US Treasury Secretary Janet Yellen has once again urged Congress to raise the US debt ceiling.

In an opinion piece in the Wall Street Journal, Yellen wrote that if the United States failed to meet its obligations, it would spark a historic financial crisis.

"We would emerge from this crisis as a permanently weakened nation," Yellen wrote.

The creditworthiness of the USA has so far been a strategic advantage.

A crisis caused by the U.S. government default would worsen the economic damage from the ongoing coronavirus pandemic, stir markets and plunge the American economy into recession.

Millions of jobs would be lost and interest rates would rise permanently.

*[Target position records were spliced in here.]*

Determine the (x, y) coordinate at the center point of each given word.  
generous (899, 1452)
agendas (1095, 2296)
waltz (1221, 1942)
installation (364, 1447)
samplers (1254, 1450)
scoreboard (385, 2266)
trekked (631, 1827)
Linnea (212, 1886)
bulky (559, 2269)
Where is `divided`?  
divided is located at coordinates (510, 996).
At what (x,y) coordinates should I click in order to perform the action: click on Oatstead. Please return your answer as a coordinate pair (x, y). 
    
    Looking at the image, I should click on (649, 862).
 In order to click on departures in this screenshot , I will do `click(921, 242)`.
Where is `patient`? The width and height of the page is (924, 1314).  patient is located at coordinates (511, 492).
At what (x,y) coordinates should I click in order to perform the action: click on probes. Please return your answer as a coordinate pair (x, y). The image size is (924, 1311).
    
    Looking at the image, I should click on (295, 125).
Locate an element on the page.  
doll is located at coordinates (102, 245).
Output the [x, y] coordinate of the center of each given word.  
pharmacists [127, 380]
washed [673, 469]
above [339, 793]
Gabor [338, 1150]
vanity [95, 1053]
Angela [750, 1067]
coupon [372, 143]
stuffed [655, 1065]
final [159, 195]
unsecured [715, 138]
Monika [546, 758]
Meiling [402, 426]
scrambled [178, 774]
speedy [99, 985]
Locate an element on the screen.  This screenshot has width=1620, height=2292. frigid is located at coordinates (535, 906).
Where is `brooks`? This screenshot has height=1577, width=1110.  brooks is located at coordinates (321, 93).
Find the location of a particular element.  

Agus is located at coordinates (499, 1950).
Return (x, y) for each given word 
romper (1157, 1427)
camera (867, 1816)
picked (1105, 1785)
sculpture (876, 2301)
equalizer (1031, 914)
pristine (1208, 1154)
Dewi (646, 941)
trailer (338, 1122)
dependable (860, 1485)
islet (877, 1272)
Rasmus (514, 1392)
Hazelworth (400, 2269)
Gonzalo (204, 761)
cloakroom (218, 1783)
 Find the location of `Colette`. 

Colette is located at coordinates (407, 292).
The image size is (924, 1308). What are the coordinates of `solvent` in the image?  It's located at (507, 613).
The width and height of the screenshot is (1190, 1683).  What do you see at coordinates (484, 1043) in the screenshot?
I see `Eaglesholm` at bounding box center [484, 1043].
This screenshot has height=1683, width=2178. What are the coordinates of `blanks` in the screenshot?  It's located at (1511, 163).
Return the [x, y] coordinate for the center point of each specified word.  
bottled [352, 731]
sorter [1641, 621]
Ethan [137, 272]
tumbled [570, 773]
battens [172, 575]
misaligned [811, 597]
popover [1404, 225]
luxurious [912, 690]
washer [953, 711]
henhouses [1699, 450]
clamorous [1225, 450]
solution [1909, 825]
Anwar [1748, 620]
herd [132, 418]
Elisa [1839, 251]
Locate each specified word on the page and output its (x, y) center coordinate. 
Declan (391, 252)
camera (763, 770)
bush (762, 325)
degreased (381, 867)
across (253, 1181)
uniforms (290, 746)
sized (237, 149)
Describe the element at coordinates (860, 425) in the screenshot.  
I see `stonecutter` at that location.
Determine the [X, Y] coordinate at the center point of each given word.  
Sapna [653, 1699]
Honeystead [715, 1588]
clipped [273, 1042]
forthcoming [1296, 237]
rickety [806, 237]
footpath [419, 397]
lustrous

When is the risk of insolvency?

In her text, Yellen did not mention a point in time for the occurrence of insolvency.

However, it had previously announced that this could threaten as early as October if the Treasury Department had exhausted its payment reserves and extraordinary borrowing capacities within the framework of the $ 28.4 trillion mark.

Republicans in Congress have so far refused to raise or suspend the debt ceiling.

House spokeswoman Nancy Pelosi, a Democrat, pointed out that Congress raised the debt ceiling three times during the Trump administration with bipartisan approval.

She expects that this will also be the case this time.

House Democratic leader Jim Clyburn said on Sunday that Democrats may have to push through the debt ceiling without the support of Republicans.